PLoS ONE (Jan 2022)
Holocarboxylase synthetase knockout is embryonic lethal in mice.
Abstract
Holocarboxylase synthetase (HLCS) catalyzes the biotinylation of five distinct biotin-dependent carboxylases and perhaps chromatin proteins. HLCS deficiency causes multiple carboxylase deficiency which results in fatal consequences unless patients are diagnosed early and treated with pharmacological doses of biotin. The objective of this study was to develop an HLCS conditional knockout (KO) mouse and assess effects of HLCS knockout on embryo survival. In the mouse, exon 8 is flanked by LoxP sites, thereby removing a catalytically important region upon recombination by Cre. HLCS conditional KO mice were backcrossed for 14 generations with C57BL/6J mice to yield Hlcstm1Jze. Fertility and weight gain were normal and no frank disease phenotypes and abnormal feeding behavior were observed in the absence of Cre.

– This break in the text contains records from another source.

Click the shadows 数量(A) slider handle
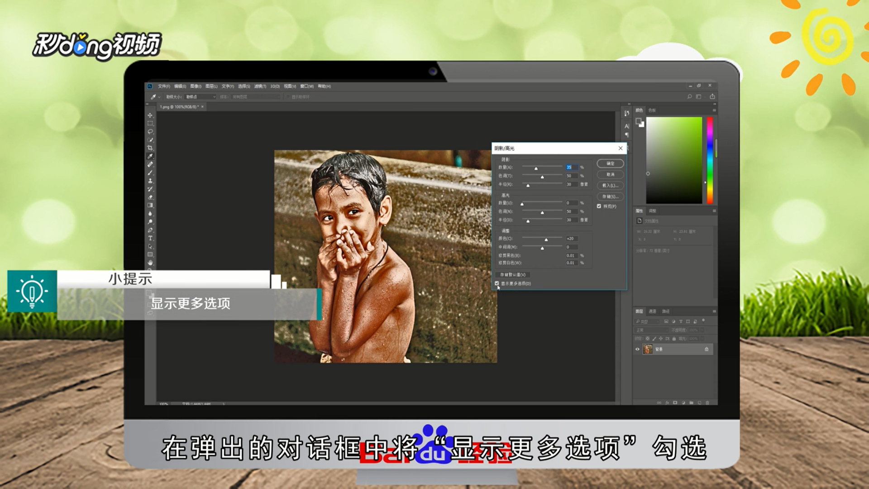Screen dimensions: 869x489 [536, 168]
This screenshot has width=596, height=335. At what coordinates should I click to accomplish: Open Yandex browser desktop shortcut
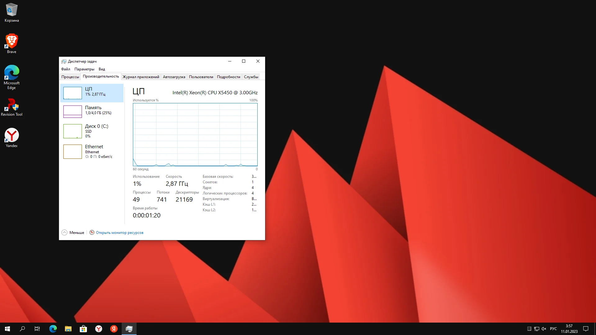click(12, 137)
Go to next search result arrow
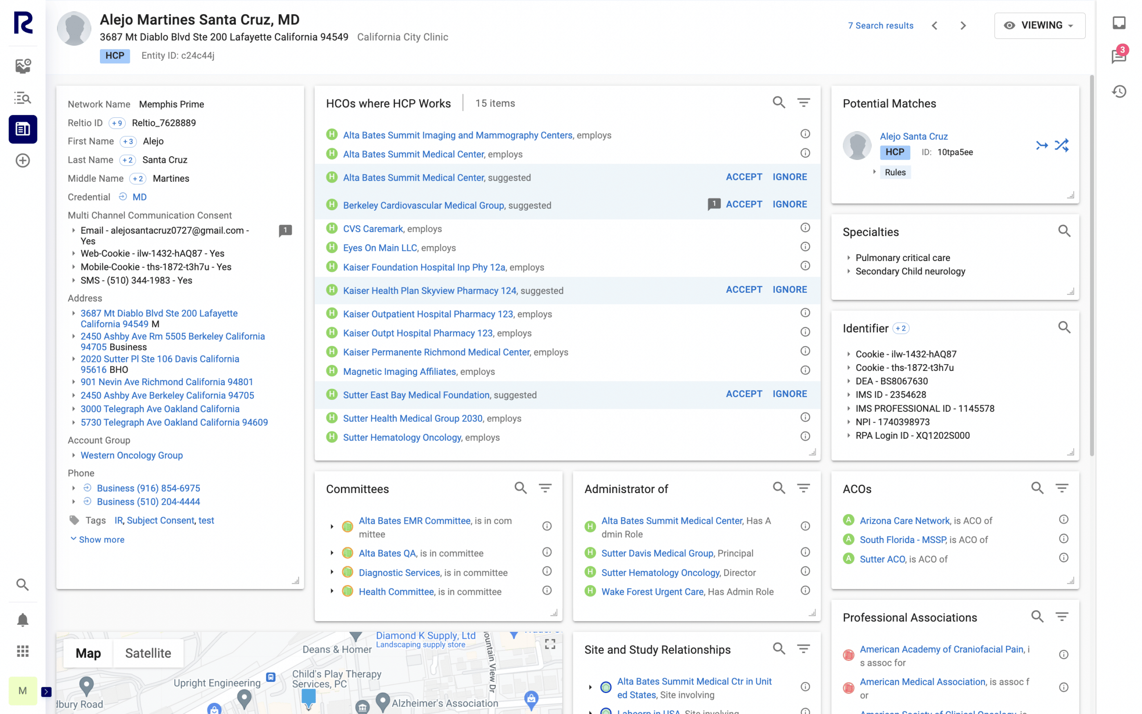The image size is (1142, 714). pos(963,26)
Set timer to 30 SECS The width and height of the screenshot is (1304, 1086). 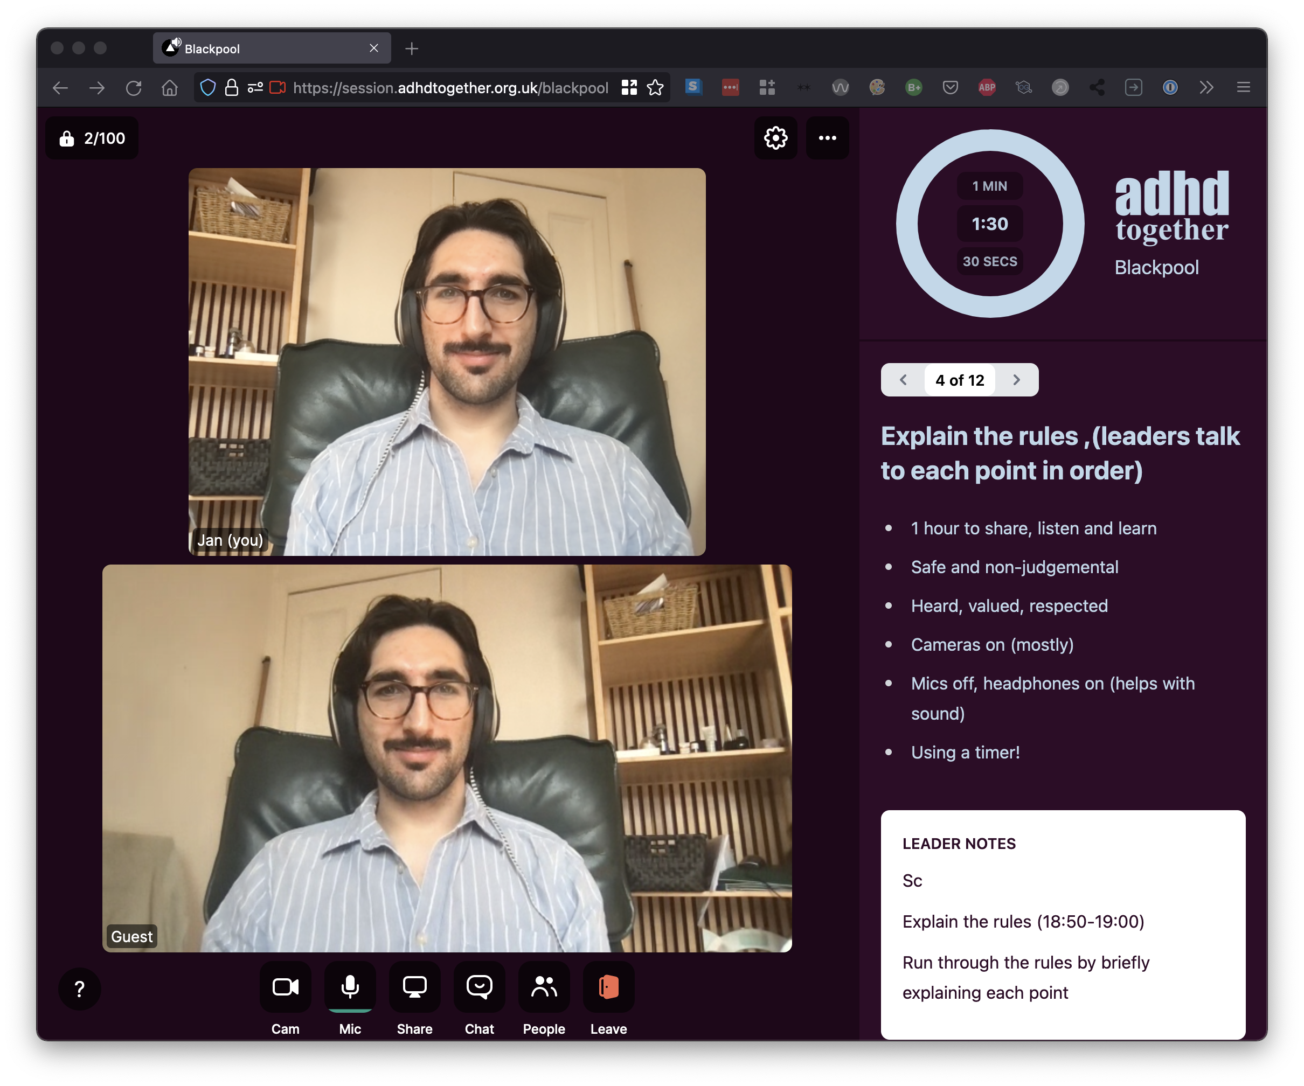tap(989, 261)
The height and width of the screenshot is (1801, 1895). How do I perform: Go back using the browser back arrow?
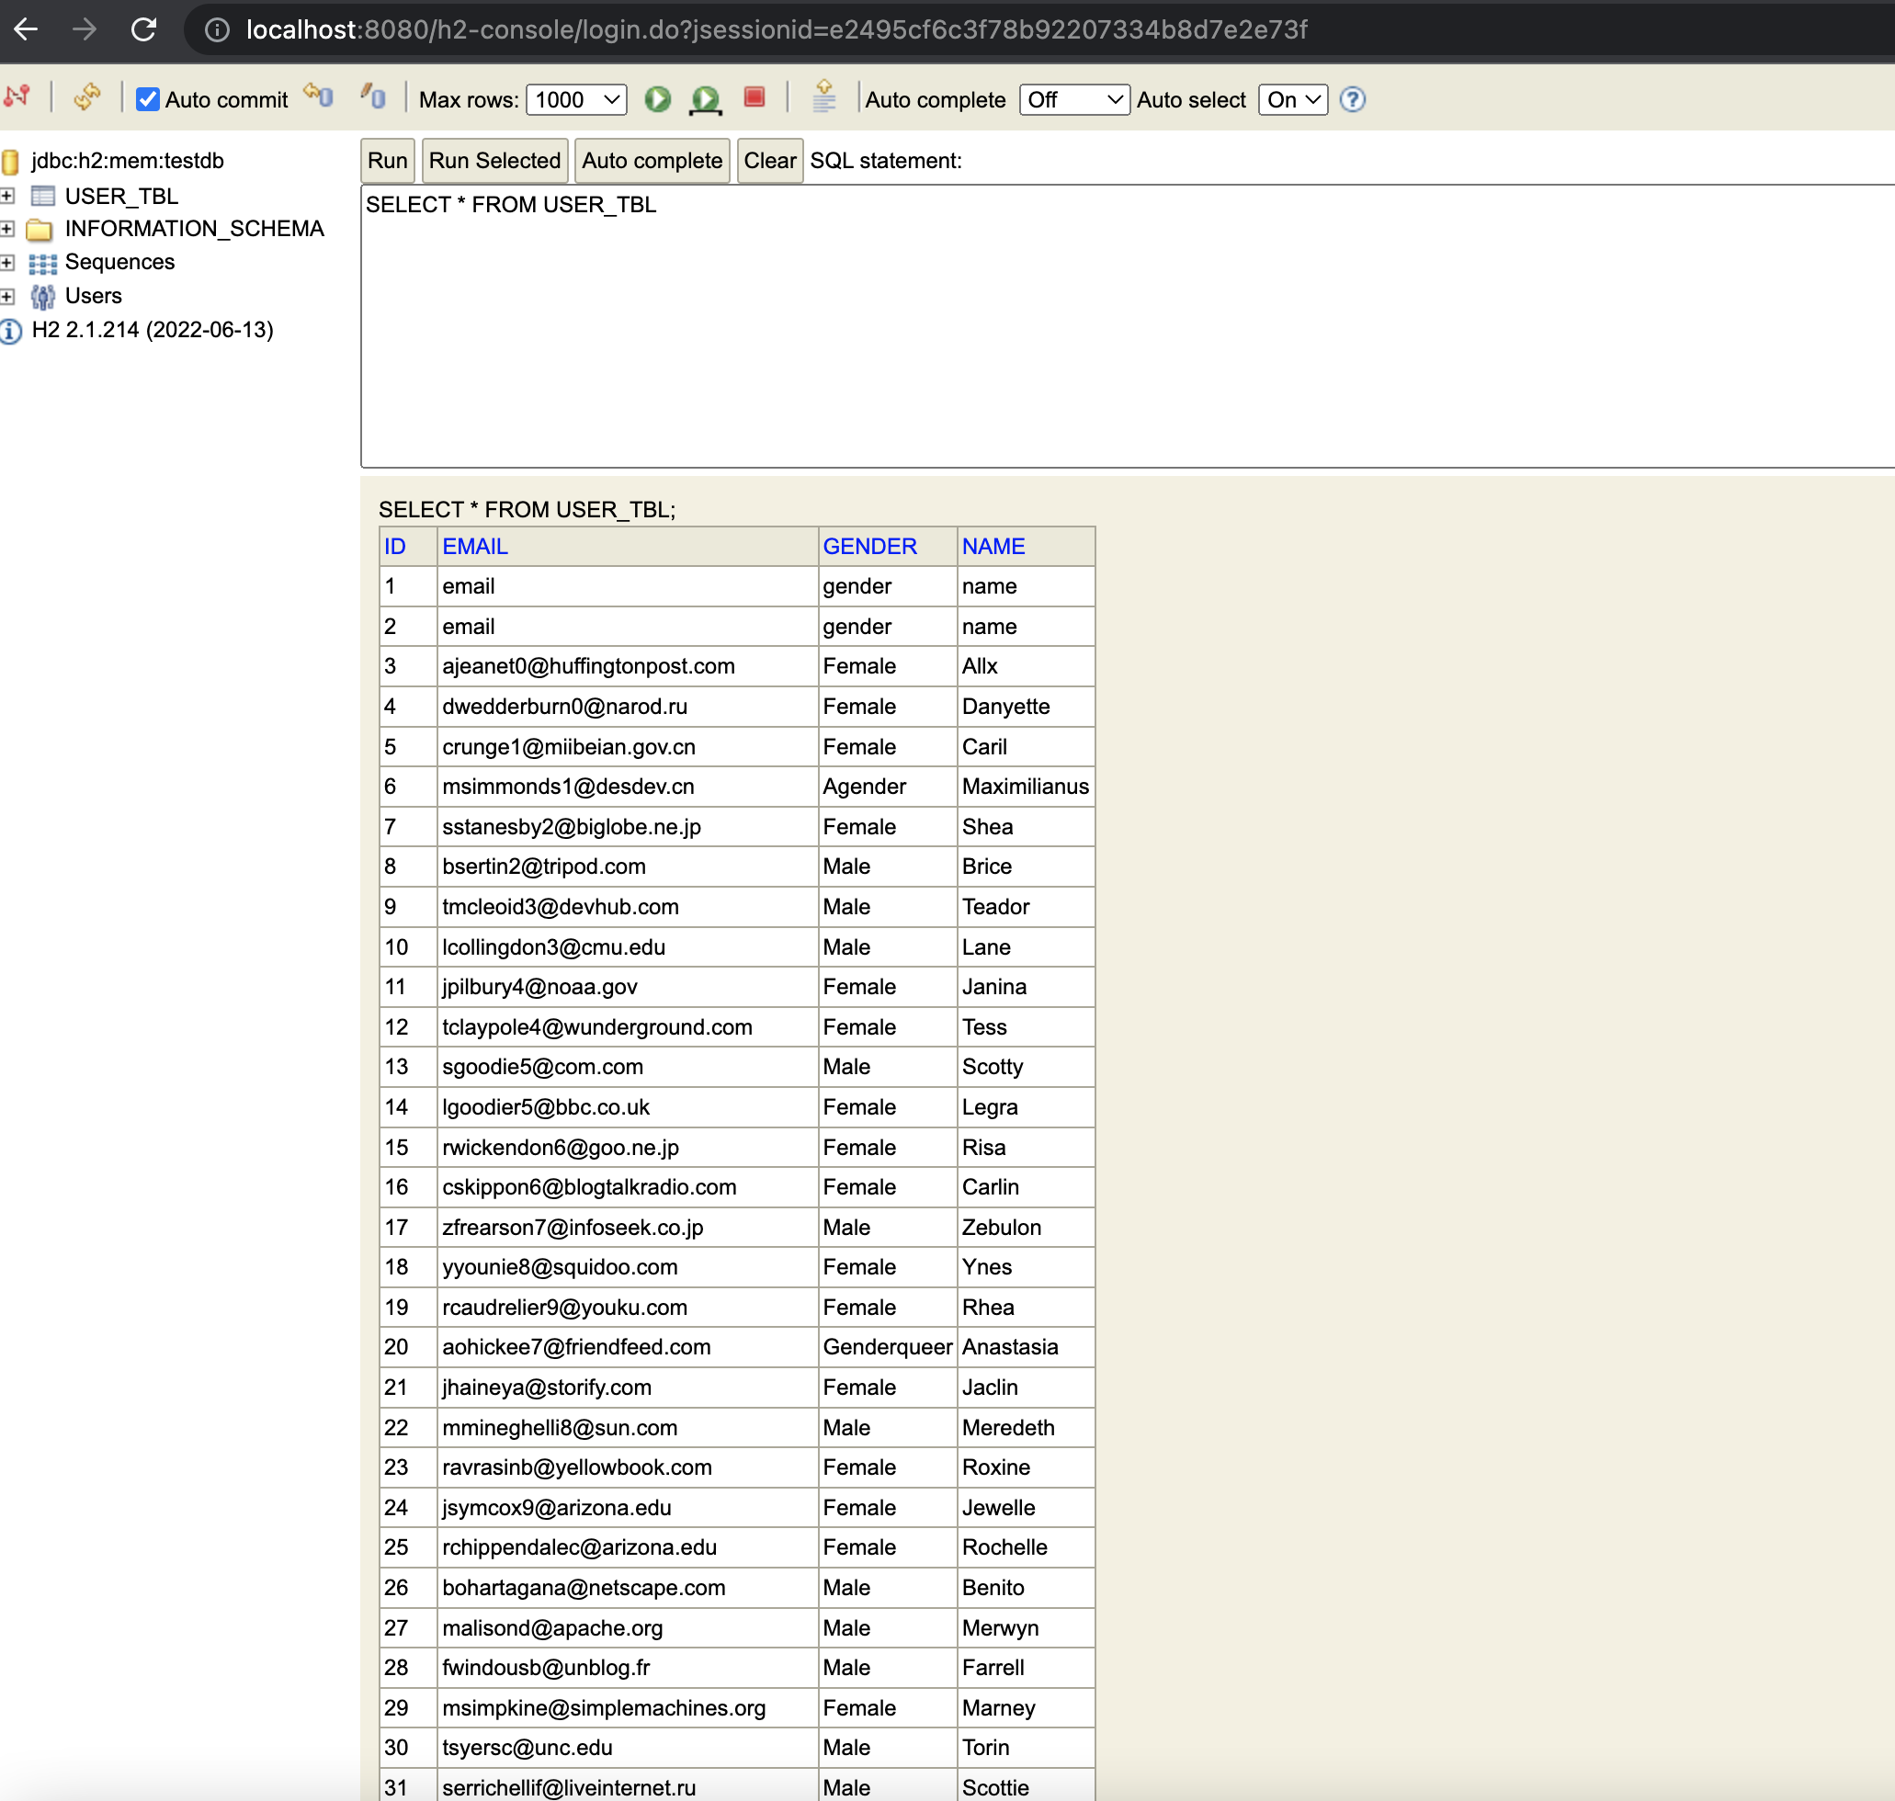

HLCS knockout was embryonic lethal when dams homozygous for both the floxed Hlcs gene and tamoxifen-inducible Cre recombinase (denoted Hlcstm1.1Jze) were injected with tamoxifen on gestational days 2.5 and 10.5. This is the first report of an HLCS conditional KO mouse, which enables studies of the roles of HLCS and biotin in intermediary metabolism.